- What is being asked: Please continue the article below on serum lipids and prostate cancer, starting right after its last sentence.

- Text for analysis:
Serum lipids and prostate cancer.

BACKGROUND: Conflicting results are found in the literature relating serum lipids levels and prostate cancer. Some results imply a relationship between them; others contradict this association. The purpose of this study was to investigate a possible association between serum lipids levels and prostate cancer, at time of diagnosis.
METHODS: We measured serum levels of total cholesterol, HDL cholesterol, LDL cholesterol, and triglycerides in 237 patients submitted to a prostate biopsy, with PSA between 2 and 10 ng/ml. Patients without cancer at biopsy were used as controls, and the others were considered as cases. No information about lipid-lowering therapy, including statins, was available neither in cases nor in controls. Cases were divided into risk groups, according to the disease severity, based on staging. Lipids levels were compared between groups, using parametric and nonparametric tests. Logistic regression analysis and odds ratios were calculated.
RESULTS: LDL and total cholesterol levels were lower in patients with cancer, with the difference being statistically significant for LDL cholesterol (p = 0.010) and borderline for total cholesterol (p = 0.050). No significant differences were found between the several risk groups. Odds ratios for low LDL cholesterol (<130 mg/dl) and low total cholesterol (<200 mg/dl), with prostate cancer as the outcome, were 1.983 and 1.703, respectively. There were no significant differences between cases and controls for the other lipids.
CONCLUSION: Lower LDL cholesterol (<130 mg/dl) and lower total cholesterol (<200 mg/dl) serum levels seem to associate with prostate cancer, at time of diagnosis.

INTRODUCTION

Prostate cancer (PCa) is the second most common cancer in men, with an estimated incidence of 1.3 million cases per year, worldwide. Despite being responsible for approximately 1 in 5 diagnoses of cancer in men, there is a substantial global variation, with the odds of developing PCa being almost six times higher in developed countries, pointing to the existence of environmental or lifestyle factors. With the globalization of the western lifestyle, including the adoption of diets rich in saturated fat, countries that traditionally had the lowest PCa risk have witnessed an increase in its incidence. In fact, these types of diets have already been associated with an increased risk of advanced PCa, and obesity was associated with a higher risk of aggressive PCa.

- Data for review:
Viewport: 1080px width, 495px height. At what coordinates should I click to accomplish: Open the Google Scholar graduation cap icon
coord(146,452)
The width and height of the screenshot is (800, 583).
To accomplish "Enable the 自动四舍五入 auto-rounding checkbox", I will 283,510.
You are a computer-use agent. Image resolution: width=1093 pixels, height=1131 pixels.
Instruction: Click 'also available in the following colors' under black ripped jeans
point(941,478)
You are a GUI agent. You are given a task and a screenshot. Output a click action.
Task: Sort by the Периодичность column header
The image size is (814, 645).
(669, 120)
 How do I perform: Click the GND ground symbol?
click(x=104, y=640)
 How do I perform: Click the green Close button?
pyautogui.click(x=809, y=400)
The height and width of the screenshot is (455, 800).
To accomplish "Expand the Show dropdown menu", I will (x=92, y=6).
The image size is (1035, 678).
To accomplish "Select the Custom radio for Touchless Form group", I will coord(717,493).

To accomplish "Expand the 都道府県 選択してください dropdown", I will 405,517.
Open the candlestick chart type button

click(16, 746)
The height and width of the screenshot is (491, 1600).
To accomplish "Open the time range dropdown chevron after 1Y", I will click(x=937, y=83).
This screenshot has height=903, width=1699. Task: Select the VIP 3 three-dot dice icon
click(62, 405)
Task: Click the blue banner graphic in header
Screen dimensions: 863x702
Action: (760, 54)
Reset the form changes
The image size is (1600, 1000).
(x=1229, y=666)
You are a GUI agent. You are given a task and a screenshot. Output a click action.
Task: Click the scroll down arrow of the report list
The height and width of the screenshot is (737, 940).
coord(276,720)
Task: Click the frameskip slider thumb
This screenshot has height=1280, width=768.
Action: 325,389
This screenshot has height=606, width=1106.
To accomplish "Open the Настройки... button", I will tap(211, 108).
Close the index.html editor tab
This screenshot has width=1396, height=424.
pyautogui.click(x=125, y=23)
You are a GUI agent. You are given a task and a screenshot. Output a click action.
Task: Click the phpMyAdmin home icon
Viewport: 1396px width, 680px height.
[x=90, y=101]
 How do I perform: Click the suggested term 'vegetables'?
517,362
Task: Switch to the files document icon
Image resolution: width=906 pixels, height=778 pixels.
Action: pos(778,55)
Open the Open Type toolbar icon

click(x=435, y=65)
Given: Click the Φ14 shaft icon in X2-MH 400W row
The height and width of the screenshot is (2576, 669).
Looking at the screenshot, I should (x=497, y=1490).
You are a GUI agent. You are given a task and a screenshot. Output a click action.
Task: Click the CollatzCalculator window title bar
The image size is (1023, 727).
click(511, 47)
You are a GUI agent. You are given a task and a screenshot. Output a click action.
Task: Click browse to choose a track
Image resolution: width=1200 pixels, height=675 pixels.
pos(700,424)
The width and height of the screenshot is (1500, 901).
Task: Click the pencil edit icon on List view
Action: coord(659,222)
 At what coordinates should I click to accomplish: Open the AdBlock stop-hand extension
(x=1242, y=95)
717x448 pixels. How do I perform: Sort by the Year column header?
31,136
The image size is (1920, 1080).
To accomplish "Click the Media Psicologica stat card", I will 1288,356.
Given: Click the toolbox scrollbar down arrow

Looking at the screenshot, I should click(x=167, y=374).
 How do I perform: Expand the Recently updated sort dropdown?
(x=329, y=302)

- Response box:
Cholesterol makes up about one‐third of the lipid content of the plasma membrane. Within the lipid bilayer, cholesterol‐enriched membrane microdomains, referred as lipid rafts, modulate cell signaling. Increasing evidence points to a possible role of cholesterol in PCa development, aggressiveness, and progression, through effects on inflammation and steroidogenesis. , Cholesterol was also shown to correlate with prostate‐specific antigen (PSA) levels. It is also thought to act as a substrate for intra‐tumoral androgen biosynthesis in all stages of disease, even in metastatic castration‐resistant PCa (mCRPC). Adding to this evidence, an in vivo xenograft model showed an increased risk of tumor development and enhanced tumor growth in mice fed with a high content cholesterol diet, while in vitro cancer progression models identified abnormalities in regulators of cholesterol metabolism. , Targeting cholesterol, through the use of statins, was also reported to decrease the risk of PCa diagnosis, advanced disease, and PCa mortality.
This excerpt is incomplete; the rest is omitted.